Świadectwo wygłoszone przez aktora Adama Woronowicza, odtwórcę postaci ks. Jerzego Popiełuszki w filmie „Popiełuszko. Wolność jest w nas” podczas Michalickiego Spotkania Młodych w 2012 r., które zorganizowane zostało z okazji obchodów setnej rocznicy śmierci założyciela michalickich zgromadzeń - bł. ks. Bronisława Markiewicza, niestrudzonego wychowawcy młodzieży.
Przyjeżdżam ze świata i wiem jaką ceną jest uśmiech, który wita was codziennie, kiedy idziecie do szkół z kolorowych gazet, które kupujecie, Waszych idoli, wiem co się za tym kryje, jaka samotność się za tym kryje, wiem jakie jest cierpienie, wiem jak ci ludzie cierpią i wiem jak jesteśmy oszukiwani. Jeśli na tym zbudujecie – przegracie. Budujcie na Chrystusie, proszę Was o to, nigdy się nie zawiedziecie - mówił dalej.
Eucharystia – możecie tam wszystko oddać, wszystko powierzyć Chrystusowi. On jest. Zobaczcie, jak wierzymy w świat wirtualny. Wierzymy bardziej w nasz świat wirtualny... To niesamowite, jak bardzo jesteśmy skłonni wierzyć w coś, czego nie ma, a w coś, co jest tak konkretne, żywe, niemal namacalne – nie jesteśmy w stanie uwierzyć. Ciągle chcemy, żeby to się zjawiło, pojawiło, żebyśmy tego dotknęli. Jak nam trudno uwierzyć, że Chrystus żyje, że jest, że jest czymś autentycznym, a wierzymy w świat wirtualny, matrix. Wierzymy w to o wiele bardziej, a wiemy, że tego nie ma - dodawał aktor.

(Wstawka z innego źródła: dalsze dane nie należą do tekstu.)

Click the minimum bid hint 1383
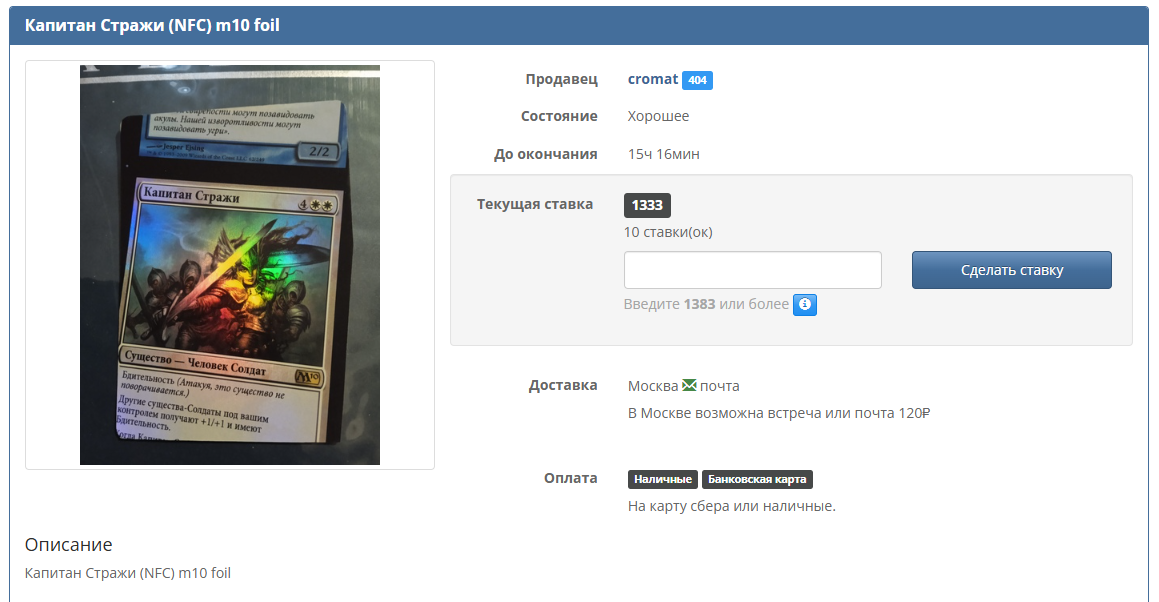 coord(699,304)
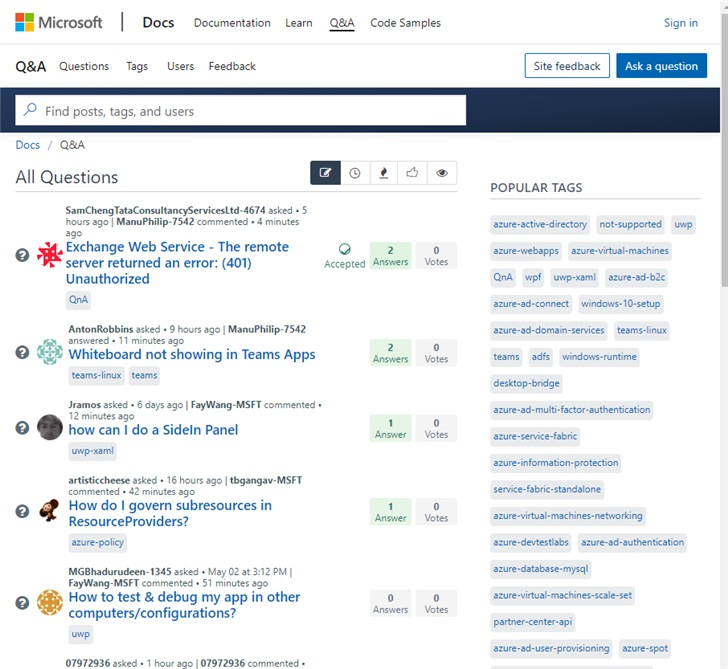
Task: Open the Q&A tab in top navigation
Action: [x=342, y=23]
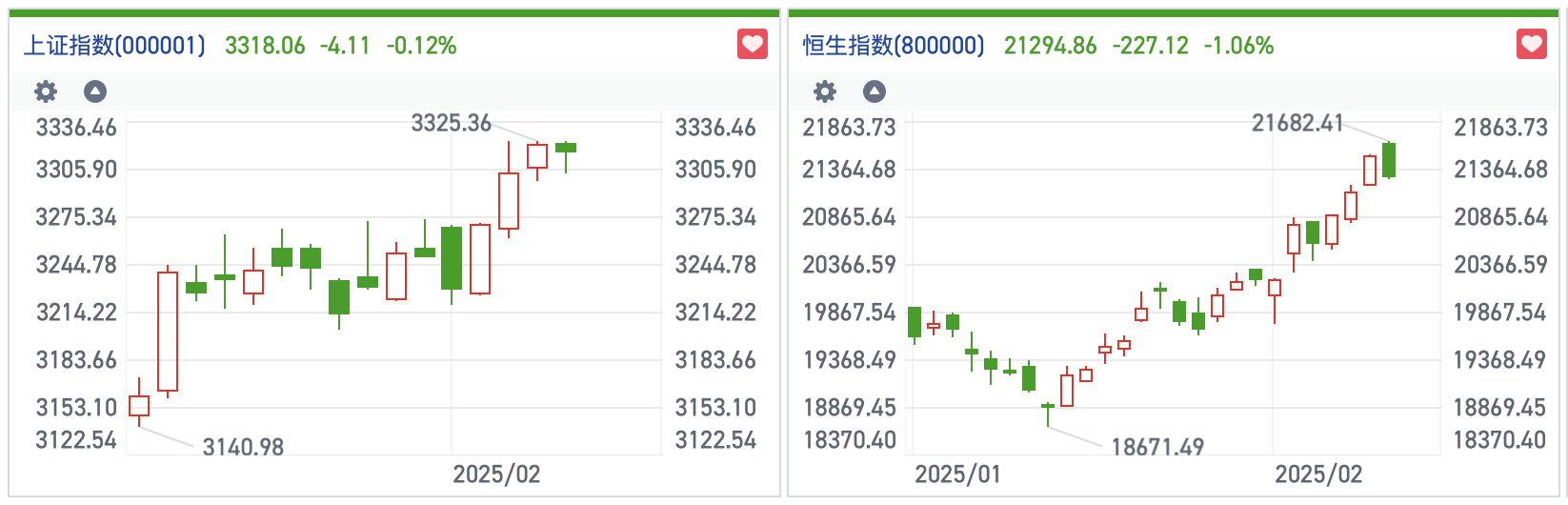The height and width of the screenshot is (505, 1568).
Task: Click the 2025/02 date label on 上证指数 chart
Action: pos(496,475)
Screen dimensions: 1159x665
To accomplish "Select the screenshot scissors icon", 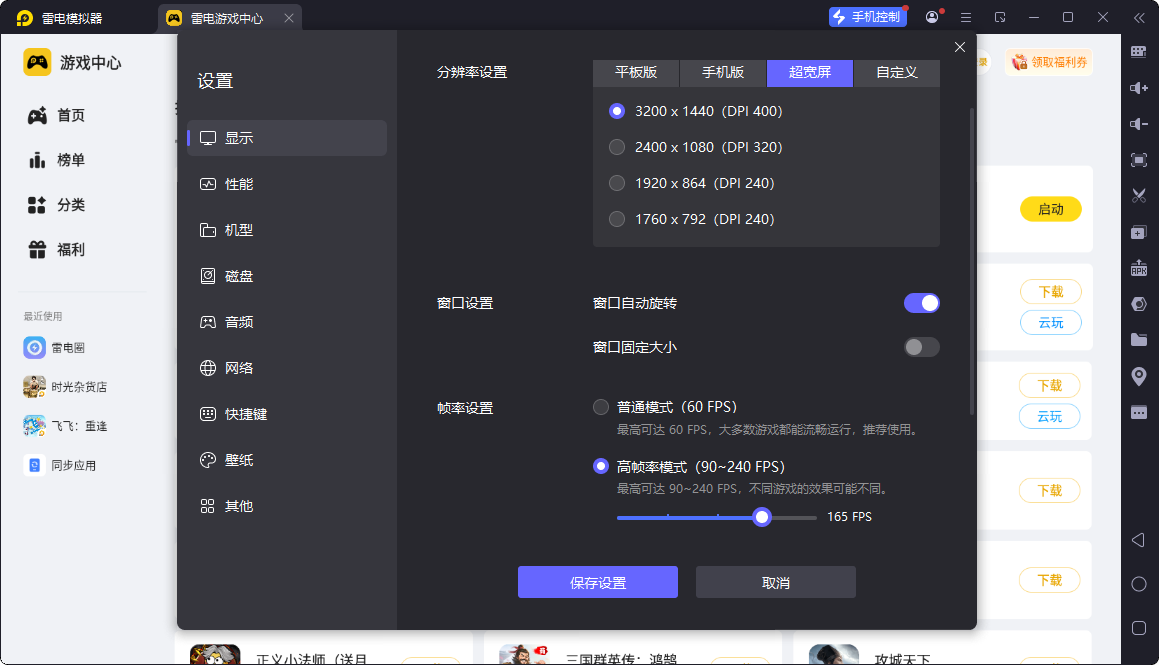I will pyautogui.click(x=1138, y=195).
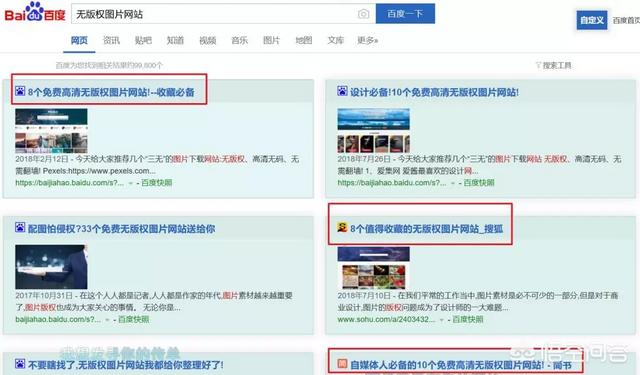This screenshot has width=640, height=375.
Task: Open the thumbnail of 配图怕侵权 result
Action: 51,267
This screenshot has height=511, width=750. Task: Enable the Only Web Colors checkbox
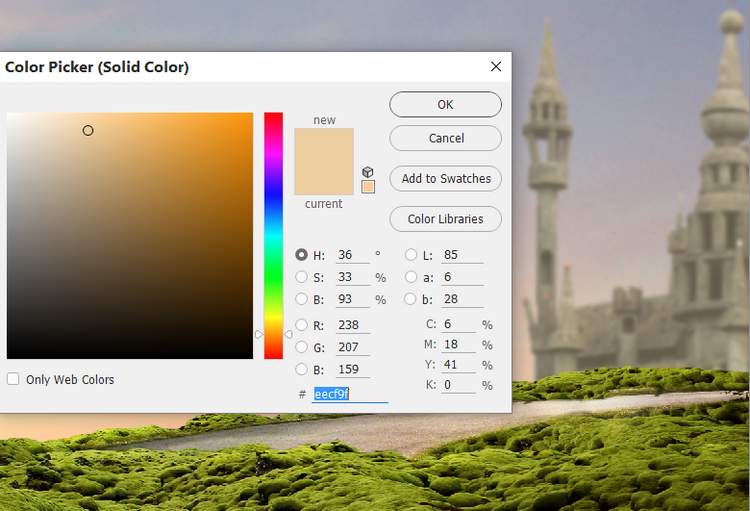tap(13, 380)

Jeśli poczujecie, że Chrystus Was wzywa do tej drogi, nie wahajcie się! Będziecie zaskoczeni dokąd Was Chrystus doprowadzi, będziecie zaskoczeni, zadziwieni, Chrystus chce, żebyście byli szczęśliwi. Większość z Was założy rodziny, jeżeli tak jest, to tak jak kiedyś usłyszałem jako młody człowiek: być może jest tak, że ten wasz chłopak, wasza dziewczyna już gdzieś jest – być może siedzi obok was, jest w waszej szkole, mieście, w innym mieście, w innym państwie, nie wiecie... już dziś możecie się za niego modlić. Dzisiejszy świat oferuje Wam prostą miłość, tanią, banalną, a Bóg ma swój czas. Być może będziecie musieli czekać, ale taka jest miłość. Miłość to jest czekanie na ukochanego. Przyjdzie, możecie być pewni - mówił Adam Woronowicz.

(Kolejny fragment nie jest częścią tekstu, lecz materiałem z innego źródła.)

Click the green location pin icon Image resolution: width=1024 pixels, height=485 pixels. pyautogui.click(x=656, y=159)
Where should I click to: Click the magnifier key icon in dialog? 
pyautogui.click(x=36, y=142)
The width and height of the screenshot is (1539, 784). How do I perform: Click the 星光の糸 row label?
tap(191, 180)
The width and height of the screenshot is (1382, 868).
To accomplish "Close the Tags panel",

Aktor, jako odtwórca postaci ks. Jerzego Popiełuszki w filmie „Popiełuszko. Wolność jest w nas” podczas tego świadectwa opowiedział o poruszających momentach nagrywania filmu, o swojej relacji z ks. Jerzym oraz o swojej wierze. Całości świadectwa posłuchacie tutaj:
- To, co jest dziś ważne - w odniesieniu do słów kard. Wyszyńskiego - a co zaświadczył ks. Jerzy Popiełuszko, to że przychodzi w naszej ojczyźnie czas nie tyle świadectwa, co ofiary z samego siebie. To szokujące, ale prawdziwe. Innej drogi do wezwania młodych ludzi, jak danie świadectwa z siebie samego; czasem z ofiary upodlenia, ośmieszenia, wyszydzenia - nie widzę. Te słowa wypowiedział znany aktor Adam Woronowicz podczas ostatnio zakończonego I Kongresu bł. ks. Jerzego Popiełuszki.

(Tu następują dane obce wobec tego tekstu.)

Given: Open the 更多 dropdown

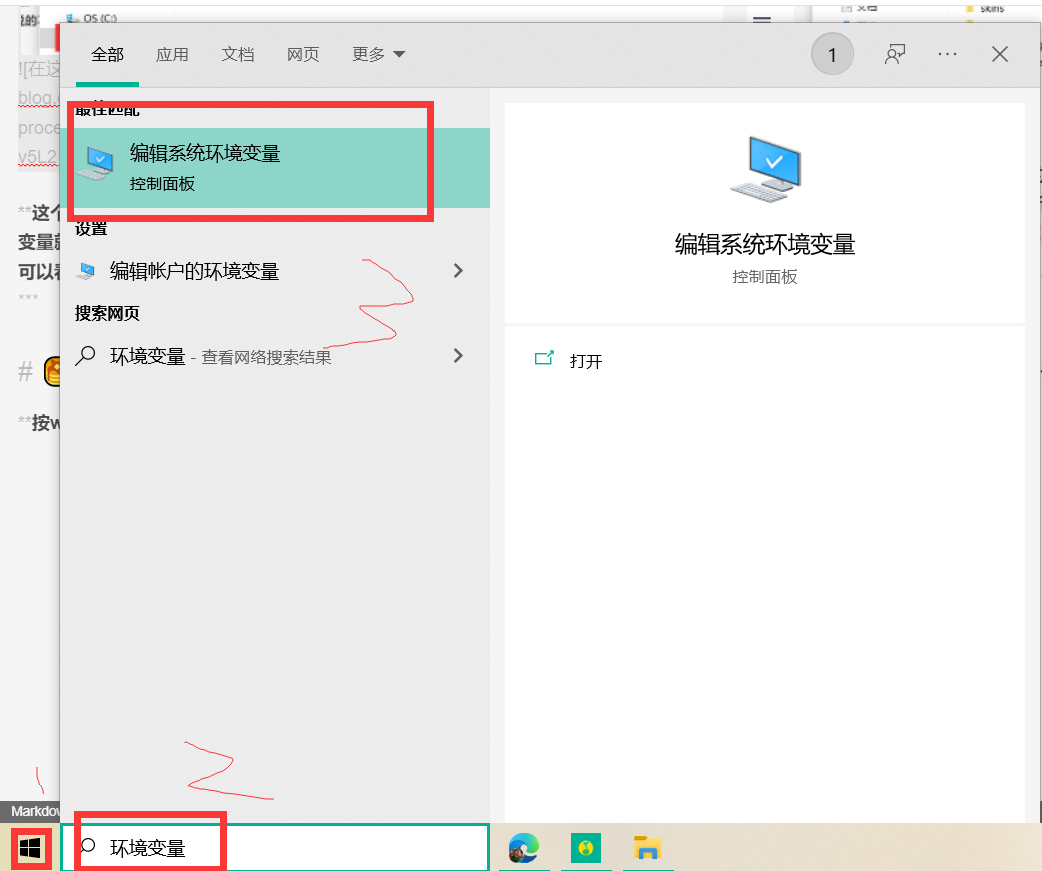Looking at the screenshot, I should coord(377,55).
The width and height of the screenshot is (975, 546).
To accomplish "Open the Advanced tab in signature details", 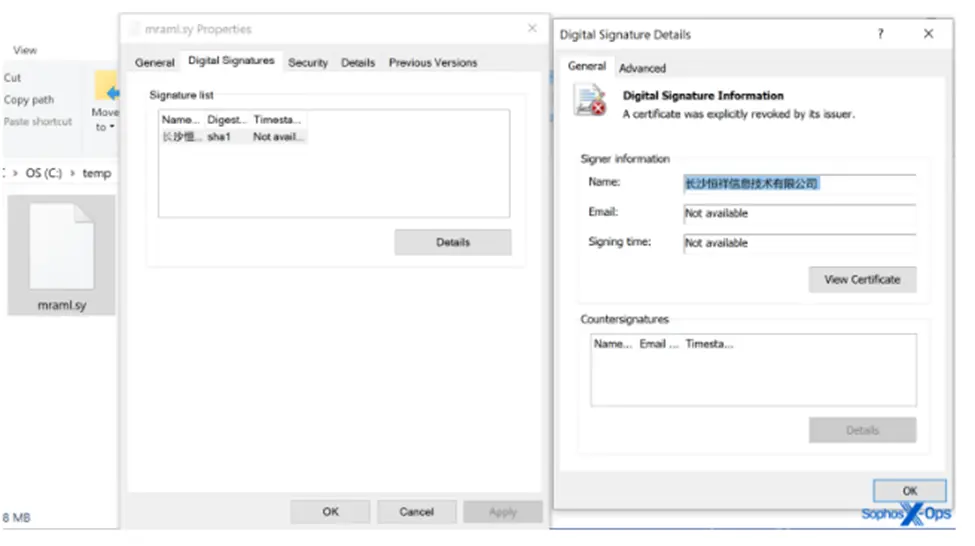I will 642,68.
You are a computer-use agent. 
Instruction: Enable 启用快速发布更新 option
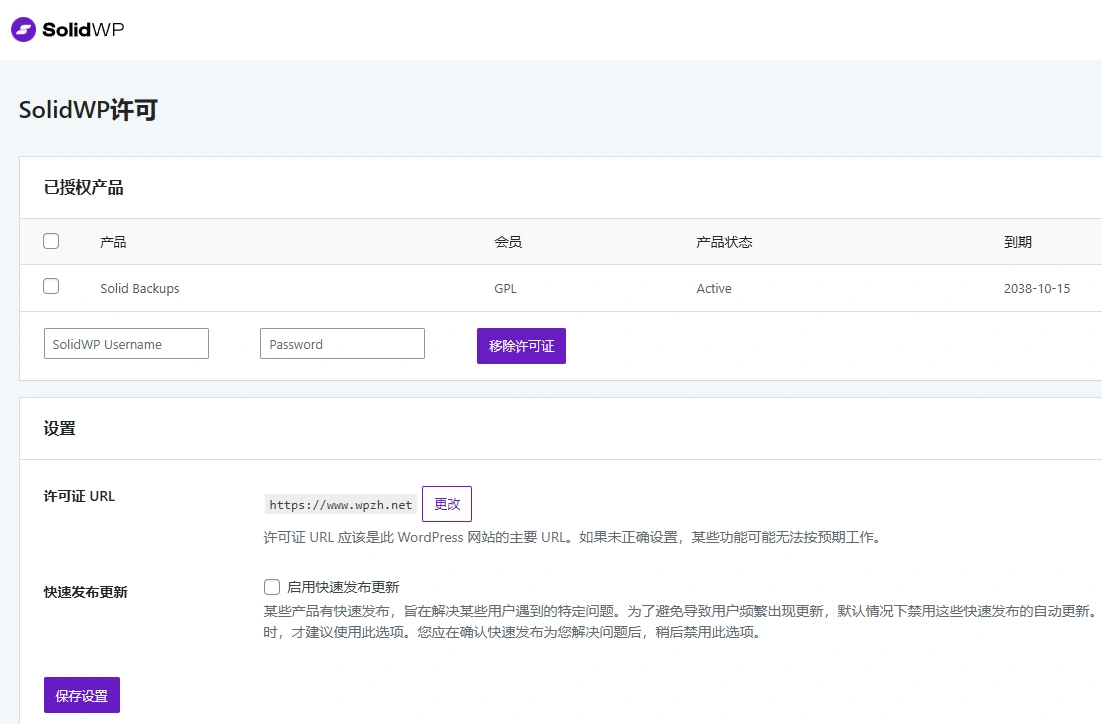click(271, 586)
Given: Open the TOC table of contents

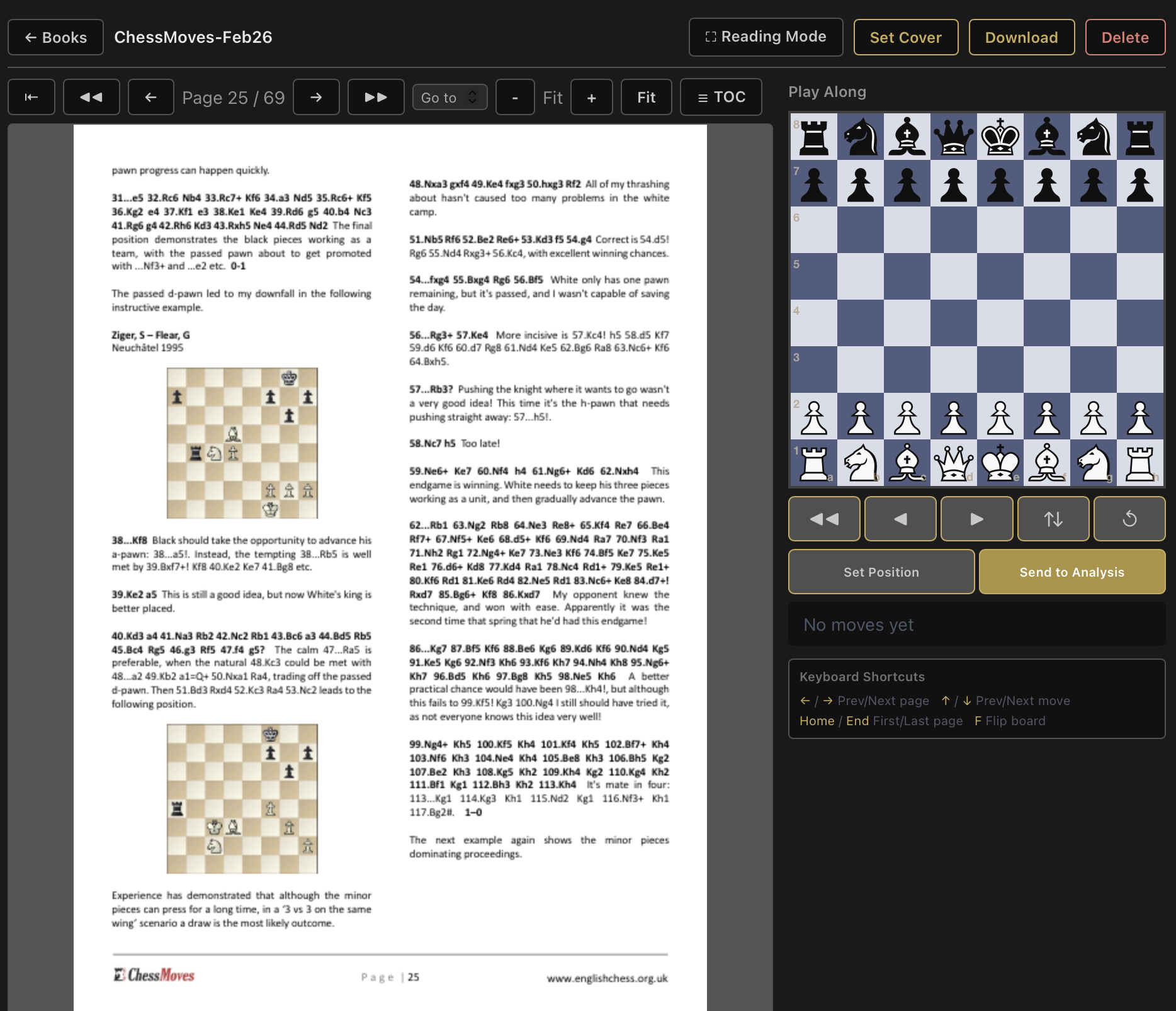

- W ostanim czasie bardzo mocno poruszył mnie pewnien ranking, w którym to młodzi ludzie wypowiadali się na temat Boga i religii. Na pytanie: dlaczego nie chodzą do kościoła, najwięcej procent - aż 30 - powiedziało, że nie czuje takiej potrzeby: ani Boga, ani kościoła, ani sakramentów. To, co jest dziś ważne - w odniesieniu do słów kard. Wyszyńskiego - a co zaświadczył ks. Jerzy Popiełuszko, to że przychodzi w naszej ojczyźnie czas nie tyle świadectwa, co ofiary z samego siebie. To szokujące, ale prawdziwe. Innej drogi do wezwania młodych ludzi, jak danie świadectwa z siebie samego; czasem z ofiary upodlenia, ośmieszenia, wyszydzenia - nie widzę. Autentyczne świadectwo ks. Jerzego nam to pokazuje. On wszedł w środowisko ludzi, którzy nie mieli nic wspólnego z kościołem. Był z ludźmi, służył im całym sobą, nawet w miejscach, w których Pana Boga się nie chce - kontynuował.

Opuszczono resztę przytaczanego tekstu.